Unfortunately, the recent login madness pretty well demonstrates the problems with open memberships. In 1999--heck, anytime before September 11, 2001--the active population was pretty small, and frankly, membership was not in great demand. Now, however, the site is honestly at capacity, in my opinion. There are already more posts and comments than I can keep up with, and if more users are added, not only will there be a lot more signal, there will be a higher percentage of noise, as well. I think opening membership in very small batches and letting the new members integrate into the site before adding the next batch is the only successful way to add new members.

The only alternative to keeping the stream of new members very small is for Matt to do this full time, and to institute Pro-level features like kill files and voting. Add to that mix blog hosting and maybe email addys, and I'd be happy to pay my 3 bucks a month, or 50 bucks a year, or whatever. The bottom line is this: I don't think new members are necessary, but if we do "open the gates," we need new features on our end as well as Matt's.
posted by monju_bosatsu at 6:59 PM on August 7, 2004


If I had gained membership to a particular site (or club or organisation) after undergoing a test or matching certain required criteria, then yes, I would feel that others joining afterwords should meet the same requirements.

As this question sort of ties in with a question in your previous post, I don't know if society is elitist because it expects some standards of decency and behaviour, but these expectations are not an entry requirement, they are expectation. If you do not meet society's expected requirement, you are (depending on the degree of anti-social behaviour) ridiculed at the low end or thrown into prison at the high end.

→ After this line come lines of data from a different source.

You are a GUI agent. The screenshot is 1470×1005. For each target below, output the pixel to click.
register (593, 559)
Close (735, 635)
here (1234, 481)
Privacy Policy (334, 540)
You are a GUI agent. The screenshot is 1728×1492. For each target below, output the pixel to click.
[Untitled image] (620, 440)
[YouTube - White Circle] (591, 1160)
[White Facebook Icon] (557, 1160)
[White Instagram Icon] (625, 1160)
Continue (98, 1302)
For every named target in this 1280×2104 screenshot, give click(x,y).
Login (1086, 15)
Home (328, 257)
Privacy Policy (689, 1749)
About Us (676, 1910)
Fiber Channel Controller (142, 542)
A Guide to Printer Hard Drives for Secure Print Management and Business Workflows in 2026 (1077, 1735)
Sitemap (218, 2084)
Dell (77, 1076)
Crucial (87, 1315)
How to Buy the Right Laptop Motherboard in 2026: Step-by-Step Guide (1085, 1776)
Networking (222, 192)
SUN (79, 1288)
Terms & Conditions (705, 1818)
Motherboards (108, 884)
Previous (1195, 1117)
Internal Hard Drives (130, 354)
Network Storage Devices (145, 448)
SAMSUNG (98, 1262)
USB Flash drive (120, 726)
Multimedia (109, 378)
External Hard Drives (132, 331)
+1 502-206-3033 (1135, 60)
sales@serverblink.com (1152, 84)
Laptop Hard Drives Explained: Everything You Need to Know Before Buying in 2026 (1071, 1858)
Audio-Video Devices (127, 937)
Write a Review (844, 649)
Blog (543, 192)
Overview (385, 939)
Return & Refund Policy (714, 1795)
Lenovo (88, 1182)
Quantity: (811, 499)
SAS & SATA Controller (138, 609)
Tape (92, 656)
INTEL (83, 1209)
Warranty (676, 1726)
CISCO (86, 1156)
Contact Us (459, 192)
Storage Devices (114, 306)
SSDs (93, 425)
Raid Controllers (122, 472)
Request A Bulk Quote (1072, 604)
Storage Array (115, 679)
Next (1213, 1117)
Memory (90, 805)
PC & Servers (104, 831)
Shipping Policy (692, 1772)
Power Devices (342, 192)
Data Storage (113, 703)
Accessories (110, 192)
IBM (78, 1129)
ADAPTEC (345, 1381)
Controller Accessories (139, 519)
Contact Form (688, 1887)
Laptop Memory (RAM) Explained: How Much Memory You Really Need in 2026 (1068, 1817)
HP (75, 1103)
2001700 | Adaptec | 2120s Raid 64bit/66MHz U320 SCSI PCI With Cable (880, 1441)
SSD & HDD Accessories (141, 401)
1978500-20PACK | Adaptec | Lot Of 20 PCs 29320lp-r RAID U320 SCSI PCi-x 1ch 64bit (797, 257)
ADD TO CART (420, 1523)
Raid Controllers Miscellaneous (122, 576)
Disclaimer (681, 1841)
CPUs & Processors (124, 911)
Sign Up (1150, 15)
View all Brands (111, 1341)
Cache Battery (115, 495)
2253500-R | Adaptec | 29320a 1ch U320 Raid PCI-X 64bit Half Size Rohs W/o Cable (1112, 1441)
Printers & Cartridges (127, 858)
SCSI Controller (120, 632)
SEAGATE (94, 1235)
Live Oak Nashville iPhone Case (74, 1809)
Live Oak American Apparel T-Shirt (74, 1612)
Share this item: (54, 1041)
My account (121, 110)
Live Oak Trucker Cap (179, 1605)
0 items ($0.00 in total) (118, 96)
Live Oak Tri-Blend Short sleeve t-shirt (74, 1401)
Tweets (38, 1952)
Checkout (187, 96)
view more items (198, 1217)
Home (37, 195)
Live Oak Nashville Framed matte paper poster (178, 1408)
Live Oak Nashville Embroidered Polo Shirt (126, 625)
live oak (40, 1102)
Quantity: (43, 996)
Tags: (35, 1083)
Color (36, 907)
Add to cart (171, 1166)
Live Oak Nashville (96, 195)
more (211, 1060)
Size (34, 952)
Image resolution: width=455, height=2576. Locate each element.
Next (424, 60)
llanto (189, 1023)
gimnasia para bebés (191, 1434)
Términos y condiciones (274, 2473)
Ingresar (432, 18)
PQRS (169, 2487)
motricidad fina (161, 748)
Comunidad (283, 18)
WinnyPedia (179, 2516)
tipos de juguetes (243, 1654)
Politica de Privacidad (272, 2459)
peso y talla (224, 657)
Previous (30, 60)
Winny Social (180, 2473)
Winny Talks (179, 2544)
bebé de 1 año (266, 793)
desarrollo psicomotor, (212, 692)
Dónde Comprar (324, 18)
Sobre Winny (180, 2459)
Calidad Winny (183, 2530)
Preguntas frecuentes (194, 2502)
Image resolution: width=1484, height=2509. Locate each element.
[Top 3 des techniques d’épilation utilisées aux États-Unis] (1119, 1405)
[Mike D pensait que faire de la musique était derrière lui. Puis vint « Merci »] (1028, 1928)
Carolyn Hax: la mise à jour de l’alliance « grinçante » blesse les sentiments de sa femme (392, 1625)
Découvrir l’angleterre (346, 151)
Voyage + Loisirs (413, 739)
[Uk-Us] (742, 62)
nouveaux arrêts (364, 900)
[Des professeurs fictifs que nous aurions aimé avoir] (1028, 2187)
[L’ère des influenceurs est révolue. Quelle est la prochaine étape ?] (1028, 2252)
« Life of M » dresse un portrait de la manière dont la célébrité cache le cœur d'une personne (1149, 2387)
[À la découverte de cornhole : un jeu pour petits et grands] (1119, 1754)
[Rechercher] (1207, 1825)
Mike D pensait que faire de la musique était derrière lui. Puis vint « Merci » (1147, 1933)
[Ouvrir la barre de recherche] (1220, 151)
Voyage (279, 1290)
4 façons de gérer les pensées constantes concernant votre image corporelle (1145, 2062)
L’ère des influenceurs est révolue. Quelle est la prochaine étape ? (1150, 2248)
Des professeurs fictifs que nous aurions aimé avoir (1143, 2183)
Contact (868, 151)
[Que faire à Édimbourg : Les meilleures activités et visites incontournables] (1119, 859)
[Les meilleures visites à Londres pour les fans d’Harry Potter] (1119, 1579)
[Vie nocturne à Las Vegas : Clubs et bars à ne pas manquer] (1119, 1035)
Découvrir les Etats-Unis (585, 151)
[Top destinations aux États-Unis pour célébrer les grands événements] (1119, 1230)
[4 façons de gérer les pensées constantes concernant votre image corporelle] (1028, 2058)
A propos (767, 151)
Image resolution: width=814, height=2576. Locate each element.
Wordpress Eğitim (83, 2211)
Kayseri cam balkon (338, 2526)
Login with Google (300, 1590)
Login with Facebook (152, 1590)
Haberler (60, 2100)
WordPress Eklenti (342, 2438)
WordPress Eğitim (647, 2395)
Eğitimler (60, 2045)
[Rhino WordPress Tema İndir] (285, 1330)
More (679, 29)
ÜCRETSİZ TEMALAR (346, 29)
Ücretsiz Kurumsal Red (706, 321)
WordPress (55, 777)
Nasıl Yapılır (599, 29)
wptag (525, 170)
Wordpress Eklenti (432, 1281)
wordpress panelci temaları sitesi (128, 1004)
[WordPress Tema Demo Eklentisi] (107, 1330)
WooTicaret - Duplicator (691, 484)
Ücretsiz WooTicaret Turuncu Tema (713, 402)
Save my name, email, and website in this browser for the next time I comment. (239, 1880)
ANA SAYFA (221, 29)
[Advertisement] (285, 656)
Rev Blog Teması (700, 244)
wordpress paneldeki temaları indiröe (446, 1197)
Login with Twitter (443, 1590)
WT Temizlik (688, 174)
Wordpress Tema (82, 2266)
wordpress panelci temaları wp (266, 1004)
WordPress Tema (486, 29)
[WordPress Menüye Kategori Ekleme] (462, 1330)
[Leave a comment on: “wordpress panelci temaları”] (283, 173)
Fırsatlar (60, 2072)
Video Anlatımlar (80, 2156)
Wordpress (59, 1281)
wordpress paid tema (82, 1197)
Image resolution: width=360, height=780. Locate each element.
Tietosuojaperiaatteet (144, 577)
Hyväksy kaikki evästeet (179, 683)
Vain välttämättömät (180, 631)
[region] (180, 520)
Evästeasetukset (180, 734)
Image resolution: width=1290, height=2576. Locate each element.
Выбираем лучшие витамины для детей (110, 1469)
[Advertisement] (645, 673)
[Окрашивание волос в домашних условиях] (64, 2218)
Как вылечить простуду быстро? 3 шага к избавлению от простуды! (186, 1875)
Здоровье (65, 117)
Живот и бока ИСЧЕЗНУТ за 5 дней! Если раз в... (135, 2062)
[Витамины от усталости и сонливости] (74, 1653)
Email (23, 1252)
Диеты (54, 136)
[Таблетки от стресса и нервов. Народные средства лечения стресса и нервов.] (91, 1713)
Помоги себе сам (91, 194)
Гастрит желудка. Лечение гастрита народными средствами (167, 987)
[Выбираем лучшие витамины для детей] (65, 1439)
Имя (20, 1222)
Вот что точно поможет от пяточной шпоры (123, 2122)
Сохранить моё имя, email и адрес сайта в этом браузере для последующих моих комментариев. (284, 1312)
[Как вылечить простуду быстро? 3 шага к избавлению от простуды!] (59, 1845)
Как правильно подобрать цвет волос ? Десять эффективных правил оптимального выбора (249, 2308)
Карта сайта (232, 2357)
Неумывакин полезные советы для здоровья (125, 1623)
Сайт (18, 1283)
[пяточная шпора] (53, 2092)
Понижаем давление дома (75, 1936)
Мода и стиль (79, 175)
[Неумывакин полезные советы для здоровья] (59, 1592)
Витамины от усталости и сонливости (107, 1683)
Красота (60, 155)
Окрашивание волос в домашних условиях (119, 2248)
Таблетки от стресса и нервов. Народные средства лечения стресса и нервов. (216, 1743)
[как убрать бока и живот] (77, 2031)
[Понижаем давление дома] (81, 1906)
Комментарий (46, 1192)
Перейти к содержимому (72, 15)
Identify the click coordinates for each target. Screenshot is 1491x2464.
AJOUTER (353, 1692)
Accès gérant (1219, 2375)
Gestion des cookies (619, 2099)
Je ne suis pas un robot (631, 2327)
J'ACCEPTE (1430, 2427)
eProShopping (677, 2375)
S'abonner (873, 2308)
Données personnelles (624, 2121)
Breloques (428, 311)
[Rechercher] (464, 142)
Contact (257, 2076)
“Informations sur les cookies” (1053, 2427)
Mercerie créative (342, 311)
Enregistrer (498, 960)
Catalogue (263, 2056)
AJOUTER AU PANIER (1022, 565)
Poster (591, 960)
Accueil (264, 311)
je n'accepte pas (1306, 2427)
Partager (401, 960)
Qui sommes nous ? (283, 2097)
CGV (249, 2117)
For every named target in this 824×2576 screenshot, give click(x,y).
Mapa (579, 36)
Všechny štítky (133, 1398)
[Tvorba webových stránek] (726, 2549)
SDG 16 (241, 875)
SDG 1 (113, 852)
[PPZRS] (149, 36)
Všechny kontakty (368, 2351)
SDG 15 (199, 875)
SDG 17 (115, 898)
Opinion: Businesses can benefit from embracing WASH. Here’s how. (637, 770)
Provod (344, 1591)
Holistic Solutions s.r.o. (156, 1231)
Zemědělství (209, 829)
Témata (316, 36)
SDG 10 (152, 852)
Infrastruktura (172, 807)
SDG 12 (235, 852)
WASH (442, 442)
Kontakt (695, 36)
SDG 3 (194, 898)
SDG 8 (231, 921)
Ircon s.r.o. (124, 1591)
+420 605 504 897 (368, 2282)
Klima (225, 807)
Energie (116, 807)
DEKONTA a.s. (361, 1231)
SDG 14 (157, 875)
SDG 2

The point I'm trying to make is that if you're a bad person in real life you get punished, and if you fuck up on metafilter you get punished. In both cases there is no entry requirement, and I don't believe there should be.
posted by toby\flat2 at 7:04 PM on August 7, 2004


the recent login madness pretty well demonstrates the problems with open memberships.

No, it mostly just demonstrates the problem with total anonymity.
posted by ook at 7:08 PM on August 7, 2004


I pretty much agree with everything you've said there monju_bosatsu, but I'd like to state that I wasn't suggesting that people here were elitist (not to say that I don't think this is the case), but that people who have accounts on metafilter are inherently part of the elite when compared to people who don't.
posted by toby\flat2 at 7:15 PM on August 7, 2004


Sorry, OT but WENDELL: When does Dick Van Dyke ever trip over the ottoman? It always shows him sidestepping it with a grin, while a funny sound effect plays... am I missing something? Is it like that Family Guy spoof of the D.V.D. Show?
posted by ac at 7:36 PM on August 7, 2004


I'm not saying "no new users!" at all. I'm just saying don't lower the bar and open the gates

Of course, that wouldn't be "lowering the bar" at all, since that is how the vast majority of us got in in the first place, through an open gate...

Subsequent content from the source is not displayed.